Candlemass are one of the godfathers of what is now commonly known as Epic Doom Metal, characterised by high pitched clean vocals, keyboards and drums performed in a bombastic fashion and with lyrics focused on fantastical and mythological elements. Hell, Candlemass even named their first record Epicus Doomicus Metallicus (pig Latin for Epic Doom Metal in case you hadn’t guessed). If it wasn’t for these lads, the likes of Solitude Aeturnus (frontman Robert Lowe would perform and record with Candlemass for several years), Doomsword, Isole and Solstice would never have had a career.
The EP is a follow-up to last year’s The Door To Doom which marked the return of original vocalist Johan Längqvist, who hadn’t performed with the group for over 30 years. Before re-joining in 2018, Längqvist had last been with the group in 1986 when he sung on that seminal debut before quitting, leading the band to an ever revolving line-up of vocalists, commencing with the legendary Messiah Marcolin. In addition to Längqvist, the band also consist of Leif Edling on Bass, Mats ‘Mappe’ Björkman – rhythm guitars, Lars Johansson – lead guitars and Jan Lindh on drums. The cover art is of an angel with bloodied hands which highlights the fantastical element of the band. The EP is made up of unused cuts from the aforementioned The Door To Doom sessions.
A lightly plucked acoustic guitar starts the title track of the EP before Mappe and Johansson’ chugging doom riffs enter the fore 20 seconds in. Längqvist’s vocals sound fantastic some 30 odd years later. The drum sound is what you’d expect for a Candlemass release, suitably bombastic and hard hitting (another great example of this is the track Bewitched from 1987’s Nightfall record). The pace of the music reminds me of Chicago doom outfit Trouble.

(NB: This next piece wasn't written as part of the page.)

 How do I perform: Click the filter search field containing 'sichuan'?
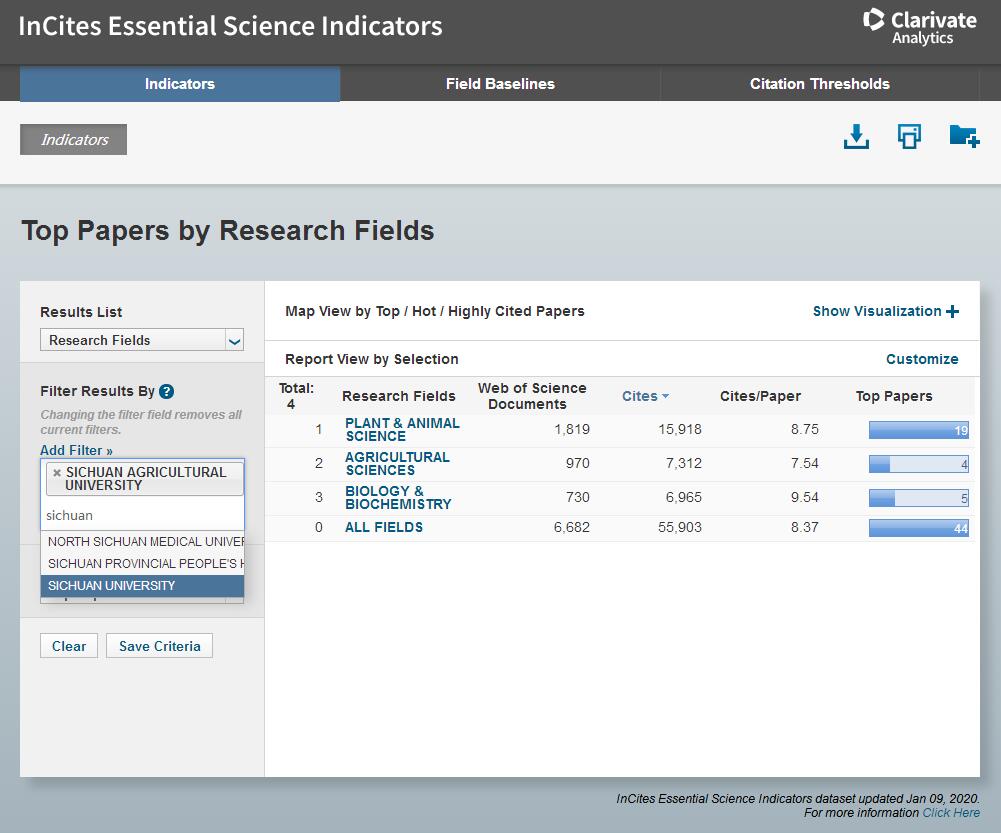click(x=142, y=516)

This is followed up by Snakes Of Goliath with a riff that recalls Sabbath’s Electric Funeral (no surprise seeing as how Sabbath are the band’s biggest influence).
Next up we have a short 1:16 track by the name of Sub Zero which is a simple acoustic instrumental, this is followed by Aftershock, a bass instrumental of 1:35. As with all the interludes on this EP, there is not really a lot you can say about them, except maybe decent but hardly earthshattering.
Längqvist’s vocals sound fantastic some 30 odd years later. The drum sound is what you’d expect for a Candlemass release, suitably bombastic and hard hitting…
Penultimate closing number Procelain Skull, sounds a little like a Dio fronted Sabbath tune, and although I’m a hard-line, Ozzy or no-one, Sabs fan, even I have to admit that the late Mr Dio did some sterling work with the band during his tenure, (plus Ronnie will always have my eternal gratitude for those first 3 stunning Rainbow albums). So, this is a fantastic number all told, possibly my favourite on the album.
We come to the final track on the record (if you can call it that), the 1:24 piece known by the name of The Cold Room. We have a pretty keyboard accompanied by an acoustic guitar. As with the preceding 2 instrumentals it’s decent but hardly necessary. In fact, I would have appreciated it more maybe if a proper track was constructed from it, because the bare bones are there for quite a beautiful and haunting ballad.
So, there you have it, a short but sweet EP from these doom legends. As a fan of the band, the ‘proper’ tracks are solid and well-constructed. The instrumentals were meh, decent but far from adding anything extraordinary to the proceedings, inoffensive, nonetheless. This release works as a nice stopgap to the next Candlemass release, whenever this may be.